Oh, I'm a clown. I'm wearing my clown clothes right now. There is a great deal of pointlessness to what I wear and, as far as I'm concerned, that's just a fact.

Thing is, runway is everyday in the megalopolis. That's the problem. I may be a bit more clowny than others, but I'm not the only clown by far. Costume is... costume is the National Costume of California. Hehe.

p.s. & ETA: I propound that Fashion is the first multi-player, virtual-reality game ever.

Rachylou, ain't that the truth!

I'm glad you didn't edit your comment, Viva. I feel that way a little too. I opt out of plenty of trends. I want that to be a conscious decision on my part.

My life is a runway. Life sucked before I treated it like runway.

I don't own a single designer piece of clothing .... Not even premium denim. Period

My life is a highway, and I wanna ride it all night long.
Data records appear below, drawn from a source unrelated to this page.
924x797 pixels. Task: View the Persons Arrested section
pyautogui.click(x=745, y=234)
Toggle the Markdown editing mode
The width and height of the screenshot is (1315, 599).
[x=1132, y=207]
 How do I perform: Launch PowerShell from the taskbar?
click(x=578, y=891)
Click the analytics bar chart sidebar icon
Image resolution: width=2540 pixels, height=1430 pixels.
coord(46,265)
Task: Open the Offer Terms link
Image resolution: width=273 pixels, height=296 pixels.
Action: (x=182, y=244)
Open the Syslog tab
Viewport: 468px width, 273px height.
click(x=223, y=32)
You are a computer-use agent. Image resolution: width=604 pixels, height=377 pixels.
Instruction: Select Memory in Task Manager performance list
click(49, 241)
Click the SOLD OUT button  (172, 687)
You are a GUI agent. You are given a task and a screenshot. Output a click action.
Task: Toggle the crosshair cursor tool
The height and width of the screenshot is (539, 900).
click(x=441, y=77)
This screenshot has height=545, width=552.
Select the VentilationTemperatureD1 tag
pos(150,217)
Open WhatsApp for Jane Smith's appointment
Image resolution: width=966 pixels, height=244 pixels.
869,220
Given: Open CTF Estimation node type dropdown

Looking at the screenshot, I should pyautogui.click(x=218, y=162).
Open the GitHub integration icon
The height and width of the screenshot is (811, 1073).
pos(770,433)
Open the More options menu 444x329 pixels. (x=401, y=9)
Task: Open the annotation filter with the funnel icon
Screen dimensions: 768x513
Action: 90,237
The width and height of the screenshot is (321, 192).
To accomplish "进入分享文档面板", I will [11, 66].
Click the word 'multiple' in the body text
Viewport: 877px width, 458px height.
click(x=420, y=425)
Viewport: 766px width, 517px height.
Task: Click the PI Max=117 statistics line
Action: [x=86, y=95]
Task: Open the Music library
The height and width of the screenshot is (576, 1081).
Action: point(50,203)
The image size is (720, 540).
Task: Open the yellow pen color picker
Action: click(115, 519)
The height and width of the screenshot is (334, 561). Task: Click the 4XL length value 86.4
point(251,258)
When I worked I certainly felt runway and loved putting together outfits that really made me look and feel professional. I find it harder to dress down and dress casually. Am I overdressed or underdressed? I get so stressed just trying to put something together to go to the store. I also find that I am layering more (just get too warm sometimes as my menopausal friends will attest to), so finding pieces that will work with my entire wardrobe is a chore.

But I do find comfort in my warm wooly brown pilled sweater and my oversized fuzzy slippers and a hot cup of tea with my doggy snuggling up against me....

You all are wonderful, perceptive, descriptive, thoughtful and I love reading everyone's thoughts on this topic. This remindes me of why I stopped lurking and joined. We all have a voice and we all are here for a certain reason and I'm loving it.

I wish my life were more of a runway! I still shop thinking I have a runway to dress for. My LD Tuttle pale, delicate leather booties case in point. Not practical for ranch living with mud, dust, and lots of animals. A few years ago I wrote a thread about this: I shop and allocate a disproportionate amount of my clothing budget to clothes that I wear a few hours each week. Or for the odd trips I take to the city which might total 24 days a year.

My real-life fashion needs require a mix of elevated lounge and cowboy styles. Slim slouchy jeans (whether slouchy skinnies or skinny boyfriends = same thing), short, low heeled leather boots, tees and sweaters. No Carhardt jackets though, maybe I should add? So, even though that's very practical and I don't WIW it, I do* try* and that makes it a little bit runway, no?